= Gens (behaviour) =

Host-specific lineage of a brood parasite species

In animal behaviour, a gens (pl. gentes) or host race is a lineage of a brood parasite species that inherits phenotypic traits adapted for a specific type of host, even though the whole parasite species uses a larger variety of hosts. Brood parasitism is particularly well-known in birds such as the common cuckoo, which lays its eggs in the nests of other birds and exploits the parental effort of the host bird to raise the parasitic offspring.

Many species of avian brood parasite evolve to lay eggs that mimic their hosts' in appearance to reduce the chance that their eggs will be recognised and rejected by the hosts. Brood parasite species that evolve to have gentes are able to evolve close mimicry to a variety of host species with different egg appearances, but individual birds raised by different hosts can breed together without the risk of changing the specialized phenotypes of their eggs. A gens may be specialized to parasitise a few species of hosts with similar eggs, or one host species, or even a smaller subset of a single species with highly variable eggs.

The exact mechanisms of the evolution and maintenance of gentes is still a matter of some research, and it is likely that different species use a mixture of inheritance methods. However, gentes are often distinguished from subspecies when the brood parasite shows some degree of matrilineal inheritance, from mother to daughter. Since it is the female that both lays the eggs and chooses the host nests, this form of inheritance would reliably ensure that eggs with the correct phenotype are laid in the correct nests. This, in turn, reduces the chances of the eggs being rejected by the hosts, with about 5% of well-matched eggs compared to 72% of mismatched eggs rejected by cuckoo hosts. Matrilineal inheritance can be either genetic, based on sex chromosomes or mitochondria, or cultural, with mate choice based on a common host species or nest environment.

In the common cuckoo, it is believed that gens-specific properties are sex-linked and lie on the W chromosome of the female. The male cuckoo, like all male birds, has no W chromosome and could therefore mate with a female from any gens without affecting egg phenotype. However, common cuckoo gentes may also incorporate autosomal genes contributed by both parents. There is stronger evidence for matrilineal inheritance in the greater honeyguide based on whether they parasitize hosts that nest in trees or in burrows, but they also have additional host-specific differences in egg size and shape that are not matrilineal. The cuckoo-finch represents the clearest case of a species in which inheritance of egg phenotype on the W chromosome is probably the primary mechanism for the evolution of gentes. The most recently-diverged cuckoo-finch matrilines are those that specialize even more specifically on different egg phenotypes laid by the same host species, but cuckoo-finches breed as a mixed population regardless of which host they were raised by.
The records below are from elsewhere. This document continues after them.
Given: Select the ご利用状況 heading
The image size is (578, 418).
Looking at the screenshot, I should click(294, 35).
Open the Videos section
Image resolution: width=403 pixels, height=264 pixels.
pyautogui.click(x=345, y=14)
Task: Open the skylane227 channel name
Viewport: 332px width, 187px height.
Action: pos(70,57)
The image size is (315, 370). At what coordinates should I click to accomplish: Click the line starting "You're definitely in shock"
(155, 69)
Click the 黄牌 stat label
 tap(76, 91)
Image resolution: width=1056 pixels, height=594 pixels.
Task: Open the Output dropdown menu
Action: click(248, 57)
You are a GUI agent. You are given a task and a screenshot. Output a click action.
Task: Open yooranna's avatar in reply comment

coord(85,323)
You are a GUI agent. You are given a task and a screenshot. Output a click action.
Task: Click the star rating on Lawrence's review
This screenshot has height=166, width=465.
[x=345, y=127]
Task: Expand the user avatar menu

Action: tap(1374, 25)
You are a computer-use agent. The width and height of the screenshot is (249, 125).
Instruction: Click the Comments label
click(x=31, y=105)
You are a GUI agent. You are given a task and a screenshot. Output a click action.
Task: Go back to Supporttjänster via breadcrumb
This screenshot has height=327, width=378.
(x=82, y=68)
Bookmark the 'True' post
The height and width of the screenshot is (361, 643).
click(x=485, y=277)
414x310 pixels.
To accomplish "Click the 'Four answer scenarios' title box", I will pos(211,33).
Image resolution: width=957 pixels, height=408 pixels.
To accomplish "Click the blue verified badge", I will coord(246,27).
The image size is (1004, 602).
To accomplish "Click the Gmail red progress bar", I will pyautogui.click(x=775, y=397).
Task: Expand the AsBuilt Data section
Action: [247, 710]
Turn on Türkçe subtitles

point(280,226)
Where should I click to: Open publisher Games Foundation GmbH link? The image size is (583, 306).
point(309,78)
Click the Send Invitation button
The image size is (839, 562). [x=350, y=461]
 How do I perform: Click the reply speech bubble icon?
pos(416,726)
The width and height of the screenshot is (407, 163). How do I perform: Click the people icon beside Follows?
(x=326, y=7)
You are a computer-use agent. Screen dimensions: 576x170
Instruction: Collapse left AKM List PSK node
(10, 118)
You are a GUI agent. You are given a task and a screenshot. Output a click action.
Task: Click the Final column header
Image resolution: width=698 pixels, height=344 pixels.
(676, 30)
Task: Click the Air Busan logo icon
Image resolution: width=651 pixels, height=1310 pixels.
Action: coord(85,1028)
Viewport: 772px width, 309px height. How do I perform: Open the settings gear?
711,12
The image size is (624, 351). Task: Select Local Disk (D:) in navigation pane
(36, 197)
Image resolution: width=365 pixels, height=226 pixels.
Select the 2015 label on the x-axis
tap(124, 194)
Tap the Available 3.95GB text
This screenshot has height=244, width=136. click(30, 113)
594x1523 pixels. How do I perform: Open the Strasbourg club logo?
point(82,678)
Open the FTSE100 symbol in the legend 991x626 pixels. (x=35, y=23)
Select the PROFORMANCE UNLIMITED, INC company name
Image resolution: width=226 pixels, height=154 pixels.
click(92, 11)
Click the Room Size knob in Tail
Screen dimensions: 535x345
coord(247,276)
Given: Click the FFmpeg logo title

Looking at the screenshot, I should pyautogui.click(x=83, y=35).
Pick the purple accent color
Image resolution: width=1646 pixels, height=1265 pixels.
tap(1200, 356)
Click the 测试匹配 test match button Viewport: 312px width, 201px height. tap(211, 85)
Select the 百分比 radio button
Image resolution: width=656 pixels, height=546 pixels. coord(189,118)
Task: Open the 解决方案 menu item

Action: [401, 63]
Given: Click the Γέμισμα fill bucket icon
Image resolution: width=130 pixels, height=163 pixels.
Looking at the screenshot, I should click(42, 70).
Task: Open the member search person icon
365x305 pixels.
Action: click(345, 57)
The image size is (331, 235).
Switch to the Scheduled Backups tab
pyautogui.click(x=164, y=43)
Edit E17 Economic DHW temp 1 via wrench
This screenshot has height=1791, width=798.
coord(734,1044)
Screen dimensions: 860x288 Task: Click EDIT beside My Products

Not all brood parasite species have gentes, although relatively few species have been studied well enough to be certain how common the phenomenon is. Species that are already highly specialized, such as indigobirds or the screaming cowbird, are not likely to have gentes. On the other hand, not all generalist brood parasites that use a wide variety of hosts have gentes either. As in the shiny cowbird, where females show host preferences matched by differences in egg characteristics and which also have some genetic divergence, the distinction can still be unclear. The conditions that a female brood parasite is raised in may affect the egg size of that female later in life, as in the shiny cowbird and greater honeyguide examples, and reinforce a host-specific phenotype based on egg size. Alternatively, some brood parasites may imprint on the habitat or the nest they were raised in, and choose mates and hosts accordingly. Finally, any brood parasite species that uses a large variety of hosts may have subspecies that use a smaller subset of hosts than the whole population, but these are distinguished from gentes because their breeding populations are more isolated from others.